TB: Stay vigilant as drug resistance spreads

Experts fear a return to complacency in U.S.

Tuberculosis has continued to decline in the United States even as parts of the world struggle with the growing burden of multi-drug-resistant strains. Infectious diseases do not respect borders, however, so TB experts worry that complacency is as much the enemy as the disease.

"If we sit back and say 'problem solved,' we're deluding ourselves," says Peter Cegielski, MD, MPH, team leader for MDR-TB in the International Branch of the Centers for Disease Control and Prevention Division of TB Elimination.

History already has proved that point, with a resurgence of TB that occurred in the late 1980s and early 1990s. If anything, global travel is even greater than it was back then, while tuberculosis cases continue to grow. About one-third of the world's population has latent TB infection, and TB prevalence is high in some countries such as India, the Philippines, and South Africa. Meanwhile, the rate of decline in TB cases in the United States has slowed, the CDC reports.

When travelers come to the United States — whether as tourists, on business, or as immigrants — "people bring with them their history of having been exposed to TB in their populations," Cegielski says. "What's going on in the rest of the world directly affects us in the United States."

Hospitals must remain vigilant to protect health care workers, he emphasizes. "Tuberculosis remains a significant threat to health care workers, out of proportion to the risk to the general population," he says.

From 2000 to 2008, there were 48 health care workers with multi-drug-resistant TB and three with extensively drug-resistant TB.

"The biggest risk may be that we become victims of our success of controlling TB in this country by virtue of becoming complacent about infection control measures," he says. "In the same way we don't always wash our hands between every patient when we're in a hurry, we may not always put on a respirator when it's inconvenient. But we should. It's very important that facility leadership sets the example and expects their staff to adhere to policies and procedures that are in place."

California is a bellwether of tuberculosis in the United States, with about 2,500 cases a year. About 30 to 40 of those are multi-drug-resistant cases, with up to three XDR-TB cases a year. Although those numbers have remained stable due to a continuing commitment to TB control, the state has detected an increase in the precursors to XDR-TB, says Jennifer Flood, MD, MPH, chief of surveillance and epidemiology in the Tuberculosis Control Branch of the California Department of Public Health in Richmond, CA.

"We do have a concern that our TB epidemic can evolve to a less treatable form of TB and we're monitoring that closely," she says. "At this point, we have a stable proportion of MDR-TB cases and XDR has not climbed."

In 2008, 83 California health care workers were diagnosed with active TB. Most were foreign-born and did not have known work-related exposures, but that underscores the importance of screening and treating latent infection, says Flood.
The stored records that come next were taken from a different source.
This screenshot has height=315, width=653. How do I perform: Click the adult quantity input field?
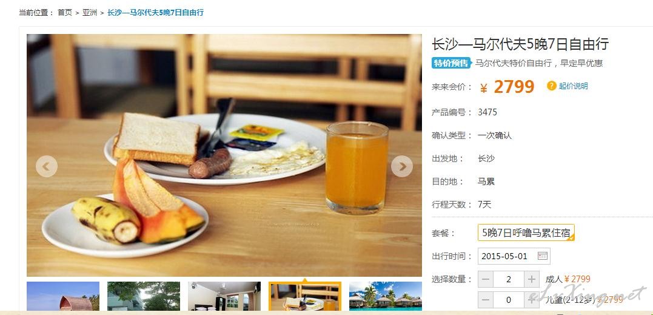[509, 279]
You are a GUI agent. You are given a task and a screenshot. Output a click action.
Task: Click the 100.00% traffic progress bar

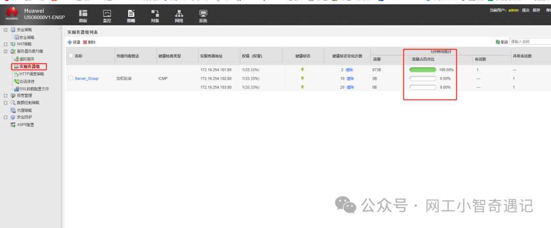[422, 69]
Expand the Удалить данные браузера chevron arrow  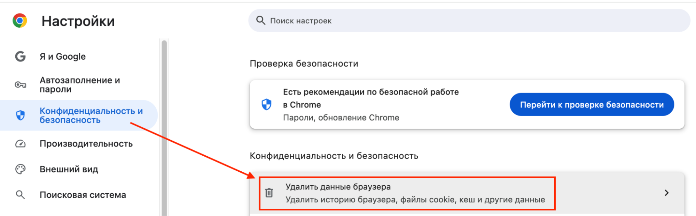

"It does remind us that health care workers can actually have TB," she says. "Screening of health care workers is important because it protects the patients they're caring for and gives them an opportunity to prevent [active] TB."

When patients come to the emergency department with a prolonged cough, that should trigger an evaluation for TB, she says. Most cases of TB in the United States remain susceptible to first-line drugs. But drug-resistant strains will certainly continue to appear, and a failure to identify suspected cases of TB in hospitals could put health care workers at risk, says Cegielski. To prevent nosocomial transmission, Cegielski and Flood advise that hospitals should:

  • Maintain a high level of suspicion of TB. During the peak of the novel H1N1 pandemic, emergency departments across the country reacted with caution when patients arrived with a fever and respiratory symptoms. They were segregated and given a mask to wear, if practicable. That precaution should continue in ambulatory care and emergency departments to prevent the spread of respiratory diseases, says Cegielski. "If someone comes in with a fever and cough, it shouldn't be only during influenza season that those individuals are placed in a separate waiting room," he says.
  • Provide feedback to staff about preventive measures. Feedback is the best way to encourage continued compliance with recommendations, he says. Possible data include the number of TB screenings, the number of TB conversions, or the use of respirators, he suggests. "Employee health practitioners could provide that information to the people they serve as well as to the administrators of the facility as a means of demonstrating the effectiveness of their activities," he says.
  • Ask about extended travel to TB-endemic countries. Health care workers who spend an extended amount of time in countries with a high rate of TB are at greater risk of acquiring the latent infection, as are foreign-born individuals. Annual questionnaires during TB screening or respirator fit-testing could simply ask employees if they had any potential community exposures, including travel to high-risk areas. For example, someone who spent time volunteering in Haiti might want to be screened before and after their trip and to bring fit-tested respirators for protection, Cegielski suggests.